27 July, 2017

Keep safe

28 April, 2016

Within various manufacturing and engineering disciplines, as with many other professional pursuits, there are situations where the possibility of injury, or even death, increases. When working at height, it is of course important to adhere to a series of measures to ensure as best as possible that an unfortunate incident doesn’t occur. These measures should include, among other things, a general risk assessment based on the precise environment, equipment and circumstances involved, appropriate supervision, ensuring the work is only undertaken by trained personnel, and making sure that only regularly maintained equipment that is fit for the task is used.


Similarly, when using, testing or maintaining hydraulic hoses, it is critical that you are aware of any possible risk of fluid injection injury and take precautionary measures to avoid such an occurrence. When using pneumatic drills it is important to be aware of the risks associated with vibration white finger etc. In loud environments, suitable hearing protection should be employed, and in hazardous atmospheres appropriate respiratory equipment should be worn. And of course there are many other examples of possible hazards in the workplace and what measures and practices should put in place to avoid harm to you or your workforce.

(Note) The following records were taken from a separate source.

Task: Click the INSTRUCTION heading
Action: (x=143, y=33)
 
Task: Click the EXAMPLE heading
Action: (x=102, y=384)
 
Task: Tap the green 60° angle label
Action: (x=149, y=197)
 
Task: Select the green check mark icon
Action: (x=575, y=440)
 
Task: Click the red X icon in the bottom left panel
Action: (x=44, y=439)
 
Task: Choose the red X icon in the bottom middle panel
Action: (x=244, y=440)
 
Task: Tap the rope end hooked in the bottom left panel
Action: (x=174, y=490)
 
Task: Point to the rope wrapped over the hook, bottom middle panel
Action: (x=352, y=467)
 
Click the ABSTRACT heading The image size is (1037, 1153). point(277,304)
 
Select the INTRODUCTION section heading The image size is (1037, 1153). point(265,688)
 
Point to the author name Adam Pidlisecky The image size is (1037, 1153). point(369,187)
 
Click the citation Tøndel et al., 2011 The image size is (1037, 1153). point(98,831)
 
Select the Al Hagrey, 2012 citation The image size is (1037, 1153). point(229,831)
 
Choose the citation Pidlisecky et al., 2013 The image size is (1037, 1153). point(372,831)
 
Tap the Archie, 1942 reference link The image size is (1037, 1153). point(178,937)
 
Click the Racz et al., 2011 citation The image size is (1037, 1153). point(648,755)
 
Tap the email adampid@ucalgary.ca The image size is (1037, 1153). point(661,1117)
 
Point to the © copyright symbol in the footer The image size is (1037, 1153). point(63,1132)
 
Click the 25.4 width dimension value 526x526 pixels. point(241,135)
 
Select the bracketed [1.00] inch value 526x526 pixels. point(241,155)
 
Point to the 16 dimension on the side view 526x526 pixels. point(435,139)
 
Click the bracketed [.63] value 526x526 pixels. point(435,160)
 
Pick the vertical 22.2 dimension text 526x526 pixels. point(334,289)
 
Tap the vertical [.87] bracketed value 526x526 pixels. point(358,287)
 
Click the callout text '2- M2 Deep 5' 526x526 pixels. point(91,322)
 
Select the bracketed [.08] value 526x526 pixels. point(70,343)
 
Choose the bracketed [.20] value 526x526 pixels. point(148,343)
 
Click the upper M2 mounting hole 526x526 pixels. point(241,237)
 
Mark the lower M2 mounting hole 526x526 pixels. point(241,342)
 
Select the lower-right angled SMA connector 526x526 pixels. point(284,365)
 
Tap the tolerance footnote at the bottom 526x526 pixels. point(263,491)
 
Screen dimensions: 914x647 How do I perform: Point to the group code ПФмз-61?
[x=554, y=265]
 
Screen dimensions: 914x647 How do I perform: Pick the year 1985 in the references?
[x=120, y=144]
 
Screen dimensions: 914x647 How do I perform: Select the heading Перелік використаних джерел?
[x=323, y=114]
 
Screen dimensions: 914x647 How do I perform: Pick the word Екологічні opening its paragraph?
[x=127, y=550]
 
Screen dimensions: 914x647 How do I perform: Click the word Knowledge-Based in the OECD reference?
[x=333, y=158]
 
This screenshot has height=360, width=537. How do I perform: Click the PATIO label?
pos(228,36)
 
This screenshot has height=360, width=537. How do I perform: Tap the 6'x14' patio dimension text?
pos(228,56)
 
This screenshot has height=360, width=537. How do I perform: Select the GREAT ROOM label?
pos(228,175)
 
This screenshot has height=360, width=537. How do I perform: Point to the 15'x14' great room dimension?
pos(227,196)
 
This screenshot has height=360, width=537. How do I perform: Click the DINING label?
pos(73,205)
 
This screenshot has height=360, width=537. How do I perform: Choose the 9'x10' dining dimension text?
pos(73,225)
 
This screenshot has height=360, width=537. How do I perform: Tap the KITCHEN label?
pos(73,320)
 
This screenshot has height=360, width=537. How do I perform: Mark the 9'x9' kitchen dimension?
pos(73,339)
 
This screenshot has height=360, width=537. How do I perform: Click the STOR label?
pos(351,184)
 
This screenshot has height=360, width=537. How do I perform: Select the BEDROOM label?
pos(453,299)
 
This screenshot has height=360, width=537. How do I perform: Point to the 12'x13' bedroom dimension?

Now, this type of health & safety regime has been given even more importance by the Government; at least vis-à-vis the penalties employers are likely to face in the event of an incident where they are found culpable. In essence, the cost of breaking the law just went up. As of 1 February 2016 Crown Courts and Magistrates Courts in England and Wales have been bound by tough new guidelines when sentencing offenders who have been convicted of breaking health & safety law. For the first time courts in England and Wales are now required to follow comprehensive sentencing guidelines.

Neal Stone, policy and standards director at the British Safety Council, said: “We broadly welcome the new guidelines and in particular that in future that three factors will be key in determining fines for health & safety offences: the degree of harm caused, the culpability of the offender, and; the turnover of the offending organisation. Having consulted our members we were able to say in response to the Sentencing Council’s proposals that there was overwhelming support for this change which would help ensure greater consistency in the sentencing practice of our courts and a level of fines that fit the crime.”

Stone added that this change is specifically in relation to the level of fines imposed and in certain cases the use of imprisonment as a sanction. “What is clear is that the courts have on occasions failed to properly take into account the seriousness of the offence in weighing up the appropriate penalty,” he said, pointing out that, to date, the largest fine imposed in Great Britain for a health and safety offence – £15 million – was on Transco in 2005. If employers don’t adhere to a rigorous health & safety policy even a figure of this magnitude could be outdone.